Retiring old ciphers.
Cyber security compliance and best practices are something we all aim to achieve. As time goes on, we’re starting to see legacy protocols and weak cipher sets being phased out in favour of strong more robust protocols. Kemp have made this process easily accessible to our customer, allowing the creation of custom cipher sets.
A weak Cipher can be defined as an encryption algorithm that uses a weak or insufficient key length. These ciphers have a high probability that the encryption method could be broken and should be removed to ensure your application is using the strongest ciphers possible. You can customise ciphers on the LoadMaster using Cipher Set Management under Certificates & Security > Cipher Sets and then apply the cipher set to your chosen virtual service. While doing this is very easy, it can often cause problems for the end user as their devices may be using a legacy OS or cipher sets. Once’s the changes have been made these users will no longer be able to connect to the virtual service and will receive a generic SSL message in the browser.
With the release of firmware 7.2.52 it is now possible to add SSL/TLS information in the Client Request Headers and pass these headers along to the back-end server. This information can be useful for maintain ciphers sets over time as it will allow you to identify which ciphers are being used and you can then plan on what ciphers to change or delete.
Configuring a Virtual Service to use the Add Received Cipher Headers.
Select a virtual service with SSL Acceleration enabled, Virtual Services > View/Modify Services. On the selected Virtual Service navigate to SSL Properties, Check Add Received Cipher Name.
New Headers will be added to any traffic going to the real servers.
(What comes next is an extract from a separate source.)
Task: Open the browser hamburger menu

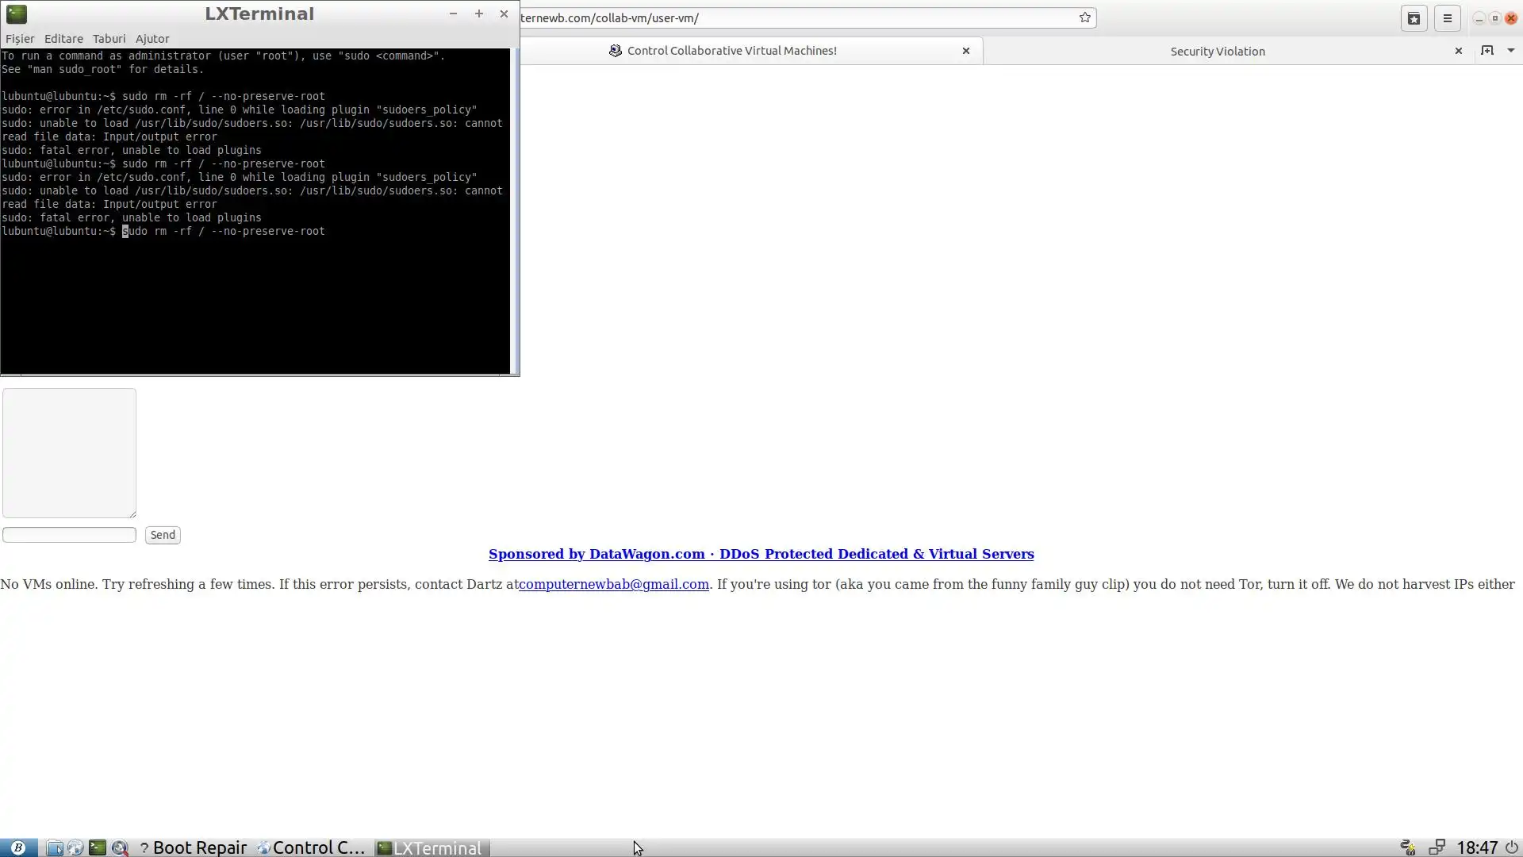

These headers and values can be seen in the tables below.
Header |
Description |
Content Rule Variable |
|
X-SSL-Cipher |
The cipher used. |
ssl-cipher |
|
X-SSL-Protocol |
The SSL protocol version used. |
ssl-version |
|
X-SSL-Serialid |
The Virtual Service certificate serial number. |
ssl-clientserialid |
|
X-SSL-ClientSerialid |
The client certificate serial number. |
ssl-serialid |
|
X-SSL-SNIHost |
The value of the received SNI name. |
ssl-sni |
The table below shows examples of the header values.
Header |
Example Value |
X-SSL-Cipher |
ECDHE-RSA-AES256-GCM-SHA384 |
X-SSL-Protocol |
TLSv1.2 |
X-SSL-Serialid |
4900000006A2ABDC165ACEAD55000000000006 |
X-SSL-ClientSerialid |
490000005D6898F3C7E590536100010000005D |
X-SSL-SNIHost |
sni.test.com |
The X-SSL-ClientSerialid will only be added if client certs are used and X-SSL-SNIHost will be added if the option for SNI have been enabled on the virtual service.
Configuring Custom IIS Logging Fields on Microsoft Server 2012
In IIS 8.5 and later, custom logging fields is possible and can be used to log the new headers being sent to the IIS server. Navigate to the site which will use Received Cipher Header’s for logging and click Logging and Open Feature.
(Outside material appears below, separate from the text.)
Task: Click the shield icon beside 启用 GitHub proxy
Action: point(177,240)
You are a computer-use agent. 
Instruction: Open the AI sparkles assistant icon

Click the Select Fields... option
Click the Add Field... option.
Configure the fields as indicated below: Repeat these steps for each of the required Headers.
Now generate some traffic and view the logs under the default folder x:\inetpub\logs\LogFiles\W3SVC1.
An Example of the logs is shown below. The HTTP request Method is displayed along with the backend server port. The User Agent string shows the browser being used.
2021-06-24 11:22:14 10.4.139.80 GET / - 80 - 10.1.158.90 Mozilla/5.0+(Windows+NT+10.0;+Win64;+x64)+AppleWebKit/537.36+(KHTML,+like+Gecko)+Chrome/86.0.4240.75+Safari/537.36 - 200 0 0 88 TLS_AES_256_GCM_SHA384 TLSv1.3 12375019 10.0.37.28
Header |
Value found |
X-SSL-Cipher |
TLS_AES_256_GCM_SHA384 |
X-SSL-Protocol |
TLSv1.3 |
X-SSL-Serialid |
12375019 |
We can now discern the ciphers and protocols being used by our clients. Priory to modifying the cipher certs we can use this information to determine how many clients will be affected by our changes. Using an Additional X-Forward-For header in the Virtual Services Advance options, will also enable the LoadMaster to add the true client IP in a header and send this to the IIS log. This can be used to catalog the IP addresses and ciphers before making a decision to modify the cipher suites on the Virtual Service.